Neue Donnerstagsdemos in Wien: Auferstandener Unmut

In Wien wird wieder jeden Donnerstag gegen die ÖVP-FPÖ-Regierung protestiert. Zum Auftakt kamen Tausende.

Bild: picture alliance/Georg Hochmuth/APA/dpa

von LAURIN LORENZ und TORBEN BECKER

„Weil ich diese Regierung verabscheue“, funkelte eine Demonstrantin ihre Ablehnung in die Kamera eines Reportageteams während der Donnerstagsdemonstration am 04. Oktober auf dem Wiener Ballhausplatz. Nach Angaben der Veranstalter*innen drängten sich rund 20.000 Personen auf dem Platz zwischen Kanzleramt und Präsidentschaftskanzlei. Die Polizei hingegen schätzte die Teilnehmer*innenzahl auf weniger als ein Viertel davon. Sicher ist: Es waren viele, die gegen die ÖVP-FPÖ-Regierung auf die Straßen gingen. Und sie wollen es wieder tun. Jeden Donnerstag.

Dieses Protestmuster ist in Österreich bekannt.
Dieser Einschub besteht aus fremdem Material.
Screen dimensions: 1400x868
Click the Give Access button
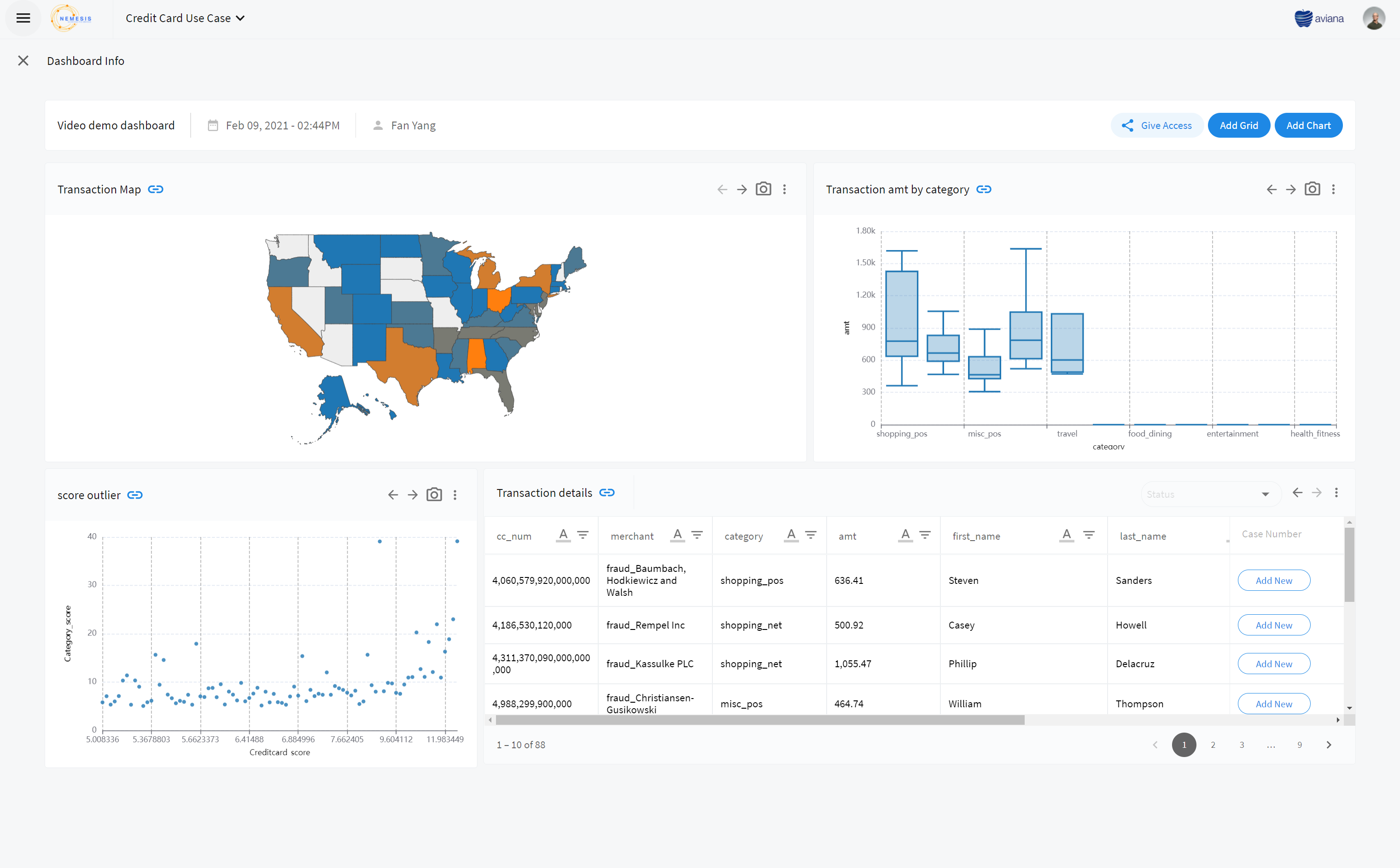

Bereits im Februar 2000 versammelten sich in Wien rund 10.000 Menschen, um gegen die Regierungsbeteiligung der Haider-FPÖ zu demonstrieren. Die Proteste fanden wöchentlich für die folgenden sechs Jahre statt. Dass die FPÖ Regierungsämter bekleiden durfte, sorgte damals europaweit für Empörung. Die EU verhängte sogar Sanktionen gegen Österreich – Maßnahmen, die beispielsweise 2010 bei der Wahl von Victor Orbán in Ungarn längst nicht mehr erwogen wurden.
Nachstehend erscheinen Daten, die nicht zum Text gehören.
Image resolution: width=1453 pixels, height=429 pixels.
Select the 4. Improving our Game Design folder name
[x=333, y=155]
Rechte und rechtsextreme Positionen sind Mainstream geworden, das weiß nicht nur Kanzler Sebastian Kurz, sondern auch Can Gülcü, einer der Organisator*innen der aktuellen Donnerstagsdemos. Auf etablierte Institutionen können sie sich daher in ihrem Protest nicht verlassen: „Die parlamentarische Opposition befindet sich noch immer im Selbstbeschäftigungsmodus. Auf sie können und wollen wir nicht warten“, so Gülcü.

Kickl, der Problemfall?

Zudem werden die aktuellen Proteste durch die letzten Ausfälle des Innenministers Herbert Kickl (FPÖ) befeuert. Denn für viele Demonstrant*innen ist er das ideale Feindbild, weil er als Aushängeschild des aggressiven Nationalismus in Österreich gilt.
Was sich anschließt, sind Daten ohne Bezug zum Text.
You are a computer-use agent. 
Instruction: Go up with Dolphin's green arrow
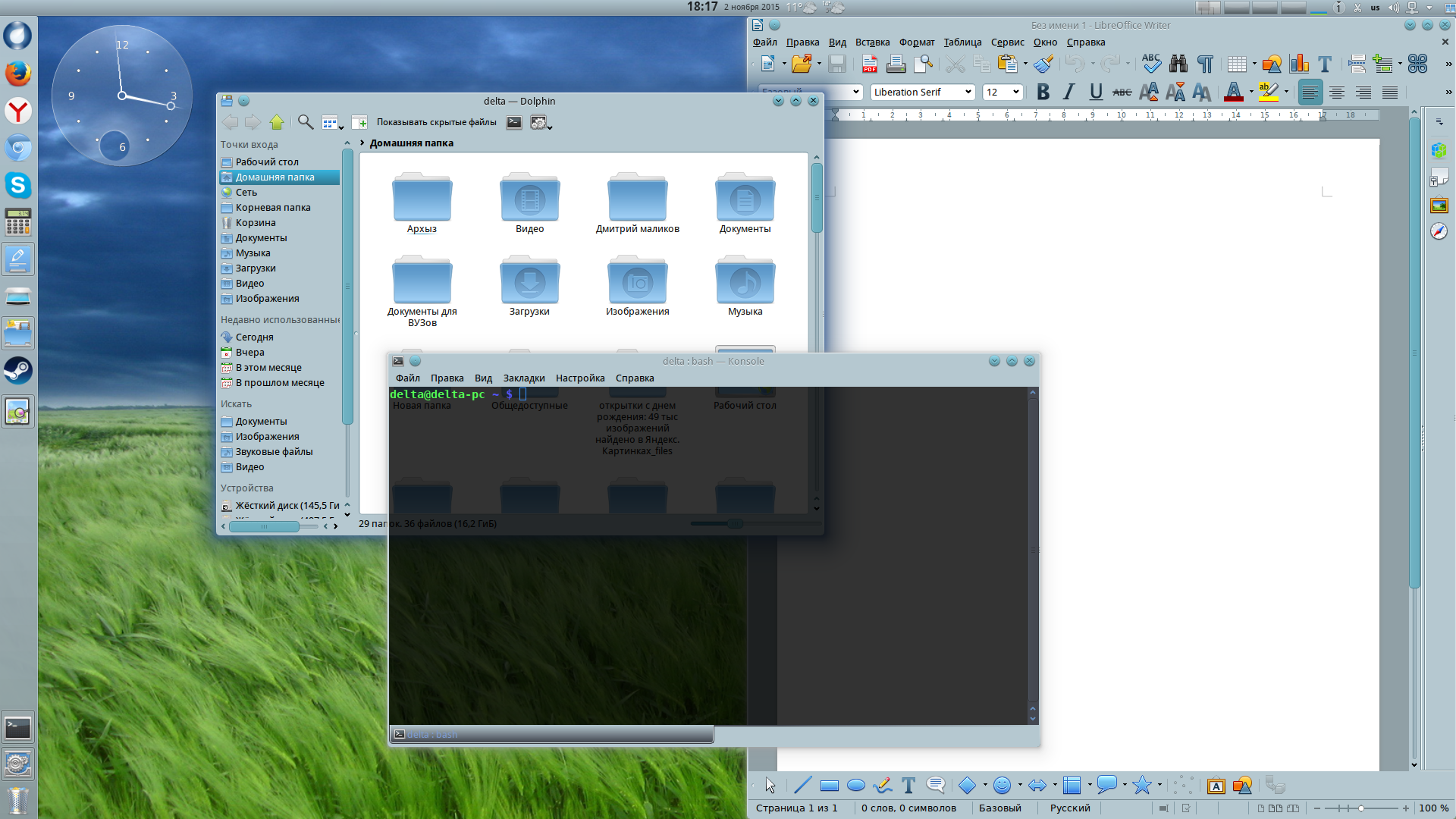click(x=277, y=122)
Beispielsweise forderte das Innenministerium in einer internen Mail Polizeistellen auf, die Zusammenarbeit mit kritischen Medien einzuschränken. Eine Gefährdung der Pressefreiheit? So verstanden es zumindest viele, auch Vertreter*innen der Journalistengewerkschaft, die in einem offenen Brief Bundeskanzler Sebastian Kurz (ÖVP) aufforderten, die Zusammenarbeit mit Kickl zu überdenken. Dessen Verhalten sei für eine Demokratie nicht tragbar, doch Kurz hat sich dazu noch nicht geäußert.

Es stellt sich trotzdem dich Frage, wie gegen eine Regierung politisch protestiert werden soll, die sich laut jüngsten Umfragen noch immer einer bequemen Mehrheit erfreuen kann?

Stimmen der Betroffenen

In erster Linie sollen deshalb jene Menschen, die ganz konkret von den Politiken der Regierung betroffen sind, bei den Demonstrationen sprechen, sich vernetzen und eine Gegenöffentlichkeit aufbauen. „Wir wollen, dass die Kritik von dort kommt, wo die Politik der Regierung ankommt – also von den Menschen direkt“, sagt Gülcü. Deshalb sprachen auf der Bühne Künstler*innen, Pensionist*innen, Menschen mit Armutserfahrung, Migrant*innen, Frauen* und Geflüchtete. Der Duktus ist klar: In Zeiten wie diesen sollen die bürgerliche Zivilgesellschaft, die organisierte Linke und alle anderen Organisationen, die sich für eine solidarische Gesellschaft einsetzen, sich nicht auf ihre Differenzen konzentrieren, sondern vor allem miteinander handeln.

Es ist ein wichtiger Schritt, niederschwellige Angebote zu schaffen für Menschen, die sich engagieren wollen. Denn in einer vom Krone-Boulevard beherrschten Medienlandschaft werden sozialpolitische Probleme allzuoft mit rassistischen Deutungen aufgeladen. Daher ist es notwendig, dass nun Betroffene der schwarz-blauen Kürzungs- und Ausgrenzungspolitik das Wort auf den Donnerstagsdemos ergreifen und ihre Erfahrungen teilen.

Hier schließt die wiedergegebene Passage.